Tour à tour, les Professeurs Hartmann et Pozzi ont présenté à la Société de chirurgie deux cas qui ont entre eux une singulière analogie. La première observation, due au Dr Reynes, de Marseille, a trait à un phlegmon du genou, produit par une injection de pétrole ; la seconde, de M. Agasse-Lafont, se rapporte à un abcès de même origine, dont le pied fut le siège.
À cette occasion, notre maître Pozzi a exposé la symptomatologie de ces lésions provoquées afin de permettre de dépister à l’avenir les simulateurs qui auraient recours à de pareilles manœuvres.

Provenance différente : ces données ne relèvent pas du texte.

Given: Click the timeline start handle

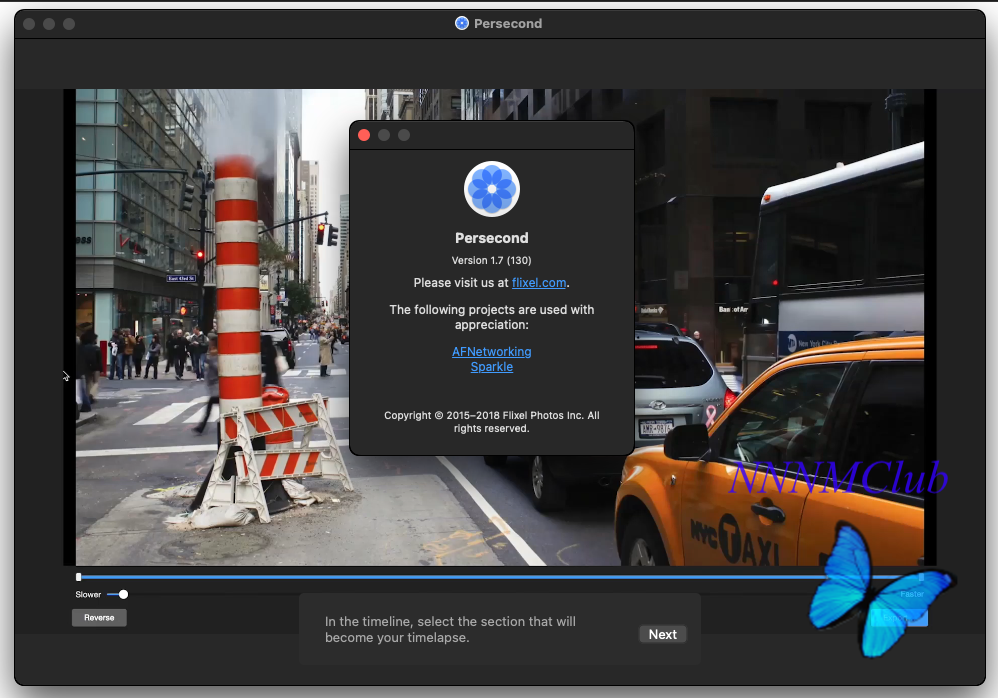Looking at the screenshot, I should [79, 577].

Et, d’abord, les symptômes cliniques qui font naître le soupçon :
« L’insuffisance ou la bizarrerie des commémoratifs ; l’absence d’ecchymose, alors qu’un traumatisme peut être invoqué par le malade ; l’aspect du pus, grumeleux et présentant des fragments de tissu sphacélés ; la présence de bulles gazeuses, sans odeur, lorsque, volontairement ou non, le malade s’est injecté de l’air, en même temps que le liquide irritant. »
Viennent ensuite les symptômes bactériologiques, qui montrent l’origine caustique et non microbienne de la suppuration.

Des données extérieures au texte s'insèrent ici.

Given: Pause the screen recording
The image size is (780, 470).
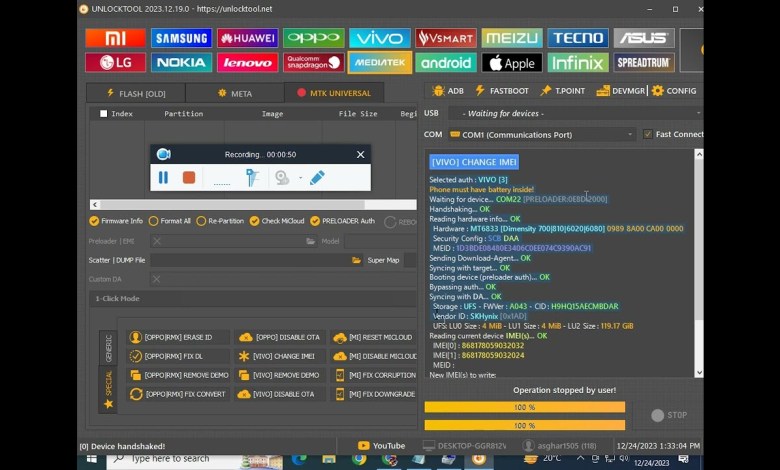Looking at the screenshot, I should pos(163,177).
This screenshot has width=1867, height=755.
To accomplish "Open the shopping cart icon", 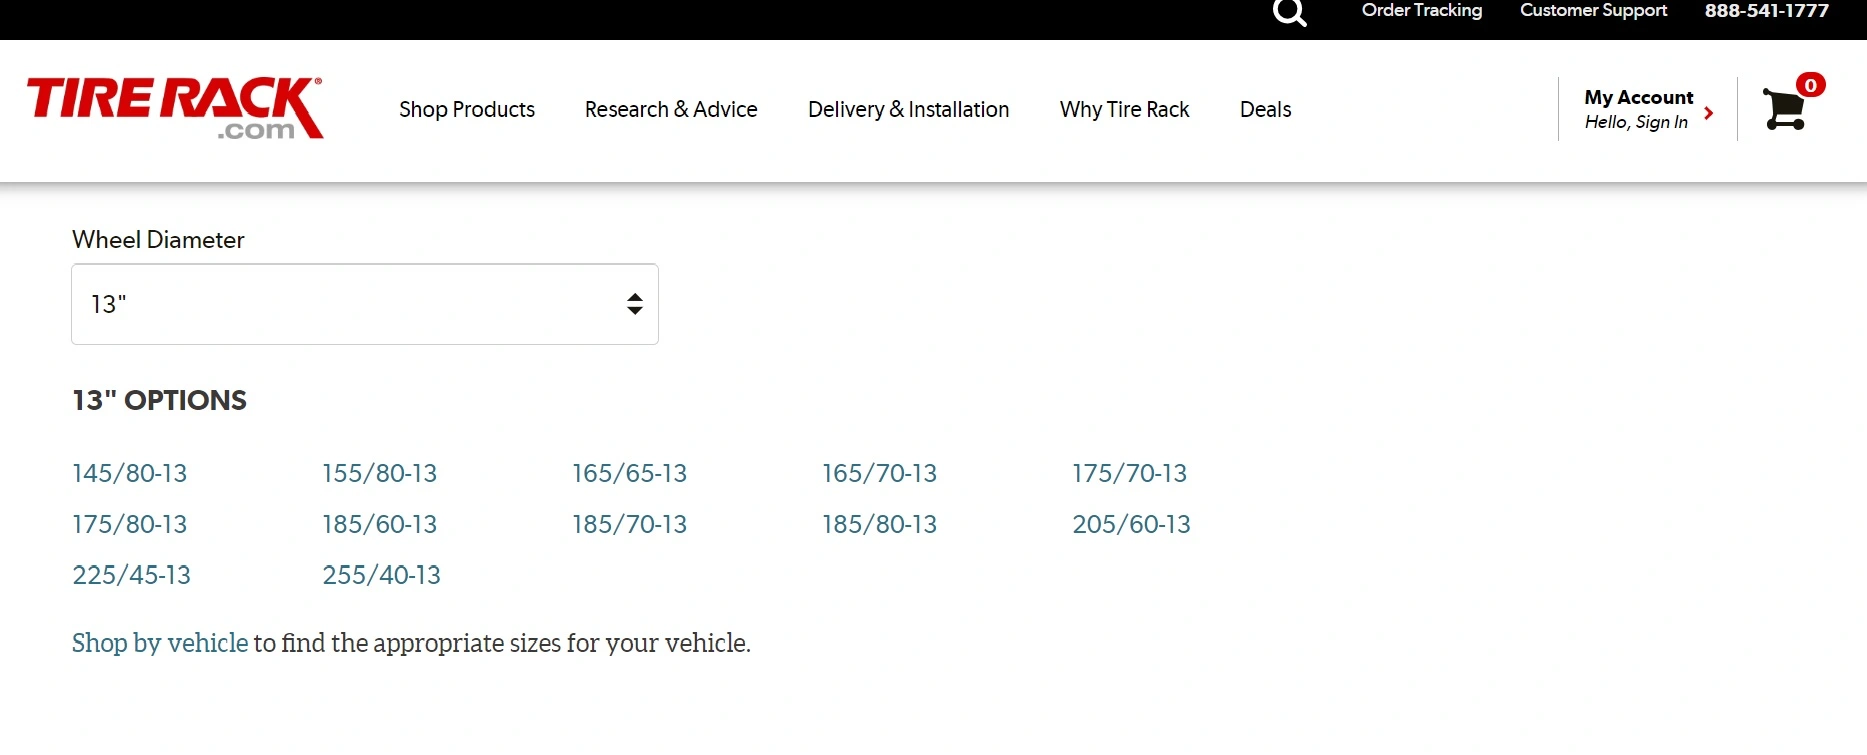I will point(1785,108).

« L’examen direct et les cultures révèlent qu’il s’agit d’un pus stérile, caractère paradoxal pour une inflammation à marche suraiguë. Ce signe, d’ailleurs, peut manquer, s’il y a eu contamination, au moment de la piqûre ou, surtout, infection secondaire après l’incision. »
Enfin, les symptômes chimiques imposent le diagnostic.

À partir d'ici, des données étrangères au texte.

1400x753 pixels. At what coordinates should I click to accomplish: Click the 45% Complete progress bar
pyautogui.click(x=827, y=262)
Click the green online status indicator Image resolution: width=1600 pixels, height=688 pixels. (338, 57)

« S’il faut un odorat particulièrement exercé pour reconnaître l’odeur caractéristique plusieurs après la récolte, on peut concevoir qu’un examen immédiat ait des chances de donner à tout observateur des renseignements précieux. D’ailleurs, l’analyse chimique lèvera tous les doutes. »
Une réserve, cependant, doit être faite. Il faut penser, pour ne laisser point aucune hypothèse dans l’ombre, que, même avec un examen chimique positif, une erreur d’interprétation est cependant possible. Il est indispensable, en effet, de se demander si le malade n’a pas fait, dans un but thérapeutique, l’emploi d’un liniment ou d’une friction avec le liquide incriminé ; car, dans certains cas, l’application externe d’essence de térébenthine a pu provoquer de véritables phlegmons. Une suppuration de ce genre, d’origine accidentelle et non volontaire, pourrait présenter des caractères bactériologiques et peut-être chimiques, assez semblables à ceux que nous avons décrits, pour être la base vraisemblable d’une accusation, qui serait cependant mal fondée. »
L’injection de paraffine, de térébenthine, une épingle sale ont été parfois substituées au pétrole ; mais que ceux qui se rendent coupables de ces auto-mutilations sachent bien que rien n’est plus aisé que de mettre à nu le corps du délit.
L’auto-mutilation vraie, c’est-à-dire l’acte coupable du soldat se blessant volontairement avec son arme, n’est pas moins facilement reconnue, ainsi que l’ont établi, dans de très documentés et intéressants travaux, les Drs Chavigny, professeur agrégé du Val-de-Grâce, et Cornet, médecin-major de 2e classe.
À la vérité, ces faits sont heureusement rares ; on les a observés dans toutes les armées et à toutes les époques. Nous n’en donnerons pour preuve que la pièce suivante, datant de l’ère impériale, et qui fut naguère exhumée par M. J. Morvan. C’est un préfet de l’Empire qui écrit ces lignes, tristement révélatrices :
« J’ai vu des jeunes gens qui se sont fait arracher toutes les dents pour ne point servir ; d’autres sont parvenus à les carier presque toutes, en employant des acides ou en mangeant de l’encens. Quelques-uns se sont fait des plaies aux bras et aux jambes par l’application de vésicatoires, et pour rendre ces plaies pour ainsi dire incurables, ils les ont pansées avec de l’eau imprégnée d’arsenic. Beaucoup se sont fait donner des hernies soufflées ; quelques-uns ont appliqué, sur les parties de la génération, des caustiques tellement violents qu’on doute qu’ils puissent échapper à la mort. Je n’exagère point en vous disant que plus de deux cents jeunes composent l’horrible tableau dont je viens de vous présenter les traits principaux. »
De moins en moins, à l’heure actuelle, nous avons à déplorer de telles défaillances. Et puis la science a fait assez de progrès pour les rendre à peu près impossibles.